千织打开盒子,是一枚漂亮的向日葵胸针,在月光的映照下折射出清透的亮光。
“是水晶的,衬你的眼睛。”
“生辰喜乐,小千。”
千织看着礼物,把盒子递回去,语气带着点理直气壮。
“不给我戴上吗?”
威廉眼中的笑意更浓,接过盒子取出胸针,别在了人的胸口。
呼吸几乎交织在一起,两双眼睛对视,只有月亮静静的注视着这一切。
不知是谁先别过了脸,威廉觉得自己的心跳失了速,难得跳脱于理智之外,彰显着存在感。
“二楼的事情顺利吗?”
他听到千织问,恢复了些许的理智。
“很顺利。
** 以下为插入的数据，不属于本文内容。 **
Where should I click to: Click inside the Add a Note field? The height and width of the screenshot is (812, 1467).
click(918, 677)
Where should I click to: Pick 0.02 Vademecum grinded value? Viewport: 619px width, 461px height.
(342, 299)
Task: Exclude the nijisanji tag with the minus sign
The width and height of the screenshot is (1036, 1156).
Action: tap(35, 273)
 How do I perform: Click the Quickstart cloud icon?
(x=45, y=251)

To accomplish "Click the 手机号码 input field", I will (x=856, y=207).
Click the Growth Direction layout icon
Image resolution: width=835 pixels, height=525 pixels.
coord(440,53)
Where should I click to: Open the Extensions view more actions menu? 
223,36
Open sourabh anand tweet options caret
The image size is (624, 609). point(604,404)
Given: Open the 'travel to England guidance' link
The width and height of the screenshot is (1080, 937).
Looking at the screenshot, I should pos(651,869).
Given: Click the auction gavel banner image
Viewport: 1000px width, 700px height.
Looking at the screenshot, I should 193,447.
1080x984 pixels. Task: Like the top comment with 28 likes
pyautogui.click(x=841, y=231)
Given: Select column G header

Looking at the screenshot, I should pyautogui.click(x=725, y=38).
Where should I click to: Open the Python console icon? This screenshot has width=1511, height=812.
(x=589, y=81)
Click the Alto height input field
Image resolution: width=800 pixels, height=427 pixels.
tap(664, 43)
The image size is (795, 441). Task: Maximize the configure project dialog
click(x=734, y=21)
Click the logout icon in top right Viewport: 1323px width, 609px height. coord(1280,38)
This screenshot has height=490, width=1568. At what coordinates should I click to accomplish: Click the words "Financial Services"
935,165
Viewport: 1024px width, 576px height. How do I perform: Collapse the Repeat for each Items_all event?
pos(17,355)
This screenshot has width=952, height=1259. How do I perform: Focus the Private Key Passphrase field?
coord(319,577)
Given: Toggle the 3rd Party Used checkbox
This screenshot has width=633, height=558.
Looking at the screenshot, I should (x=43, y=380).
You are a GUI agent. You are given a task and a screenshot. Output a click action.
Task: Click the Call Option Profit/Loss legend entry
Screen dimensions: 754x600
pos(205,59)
见到了该见的人,拿到了想要的信息。宴会是个好舞台,每个人都戴着面具,反而容易看到面具下的真实。”
他停顿了一下,看向千织,
“谢谢你,小千。没有你吸引大部分注意,我的行动不会这么顺畅。”
“我们是一家人。”
两人沉默地站了一会儿,共享着这份无需多言的默契。
寒风凛冽,但千织却感到一种奇异的平静。
回到大厅后,宴会已接近尾声。
千织坚持到了最后,与侯爵一同站在门口,送别重要宾客。
许多人在离开时,都会特意再与他握手,说上几句赞扬和祝福的话,眼神与初到时已大不相同。
麦考夫是最后一批离开的宾客之一。
他与侯爵告别后,目光再次落在千织身上,嘴角勾起一个难以捉摸的弧度:
“期待我们未来的……合作,坎特米尔先生。今晚很精彩。”
“夜安,福尔摩斯阁下。”
千织礼貌地回应,目送他瘦高的身影消失在门外的夜色中。
当最后一位宾客的马车驶离,宅邸的大门缓缓关闭,隔绝了外界的喧嚣与窥探。
仆人们开始安静而迅速地收拾,水晶灯的光芒似乎也疲惫地暗淡下来。
坎特米尔侯爵长长地舒了一口气,卸下了维持整晚的威严姿态,显得苍老了一些,但神情是满足的。
“孩子。你做得比我想象的还要好。”
他拥抱了千织一下,感受到少年身体的些微僵硬,但很快放松下来,回以一个轻轻的拥抱。
“谢谢爷爷。”
千织低声说。
这句感谢发自内心。
回到自己的房间,千织几乎立刻瘫坐在扶手椅中。
疲惫如同潮水般将他淹没,不仅仅是身体上的,更是精神上的。
他拆开左手腕的绷带检查,伤口没有裂开,但周围的皮肤因长时间压迫和之前的用力显得有些红肿。
他重新清洗、上药、包扎,动作熟练。
换下礼服,穿上舒适的睡衣,他走到窗边。
夜空如墨,只有寥寥几颗星子闪烁。
伦敦沉睡在下方,但它从未真正沉睡。
无数秘密在黑暗中滋生,无数计划在暗处酝酿。
他的成人礼结束了。
桌面上,麦考伯的名片静静地躺在那里。
旁边是他母亲和外祖母的吊坠,在烛光下泛着柔和的银辉。
千织拿起那张名片,指尖摩挲着凸起的印刷字体。
合作?
还是较量?
或许两者皆有。
未来变得更加复杂,但也更加清晰。
他注定要在光与暗的交界处行走,用自己所能做到的全部,守护他所珍视的一切。
窗外,泰晤士河上的雾气再次升起,缓缓漫过河岸,吞噬了最后的灯火。
千织的青绿色眼眸在黑暗中适应着这模糊的视野,安静地凝视着即将到来的黎明,以及黎明之后,那更加波澜壮阔却也更加危机四伏的未来。
十八岁,只是一个开始。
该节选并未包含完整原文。